Fortunately, we had a potted blueberry bush on the patio right outside the kitchen doors! Now, we’re talking!

tauranga-blueberries

We enjoyed having more chores than usual at this house sit. There are honestly times when a three week sit can seem a bit long, no matter how wonderful the location.

At this one, we had some newly planted trees to tend, so I learned to drive the ride-on lawn mower for hauling water (you’ll need to buy me a glass of wine to hear more about that adventure!).

We also had a small B&B to look after and guests to check in. We’ve often wondered if we’d want to look after a B&B on our travels. Now, we’ve had a little taste of that, as well.
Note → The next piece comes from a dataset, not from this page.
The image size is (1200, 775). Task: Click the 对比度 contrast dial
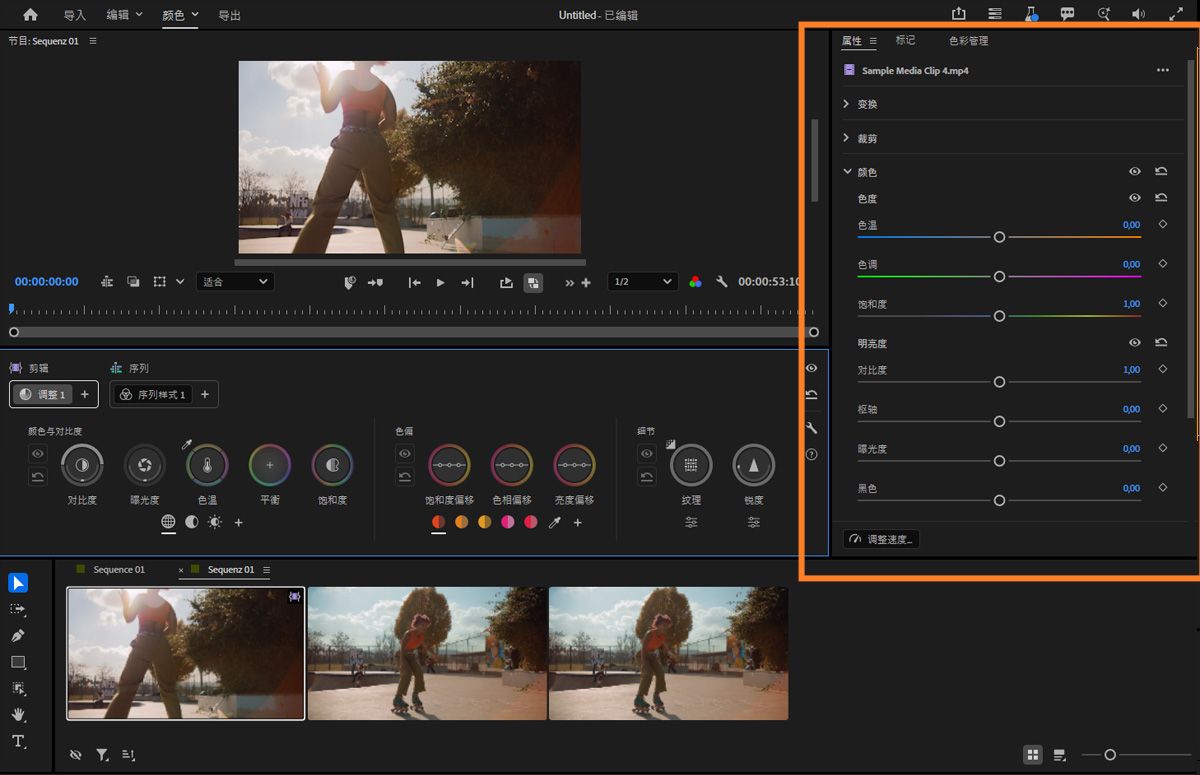(82, 465)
We count ourselves very fortunate to have all of these experiences. This style of travel is so much more than seeing the sights, and the benefits go far beyond saving on hotel costs. House sitting lets us learn a little bit about different lifestyles. It gives us the chance to meet people and share their homes. Unlike most traditional forms of travel, house sitting also allows us to make friendships.

Each and every time someone trusts us to look after home and their pets, it is a huge honour. We are constantly amazed by their willingness to welcome strangers into their homes and their lives.


We’ve moved on to another gig. There is a new house to get used to (How do we turn the tv on? Where do they hide the plastic wrap?), new dogs to walk, and a new neighbourhood to explore. The adventure continues.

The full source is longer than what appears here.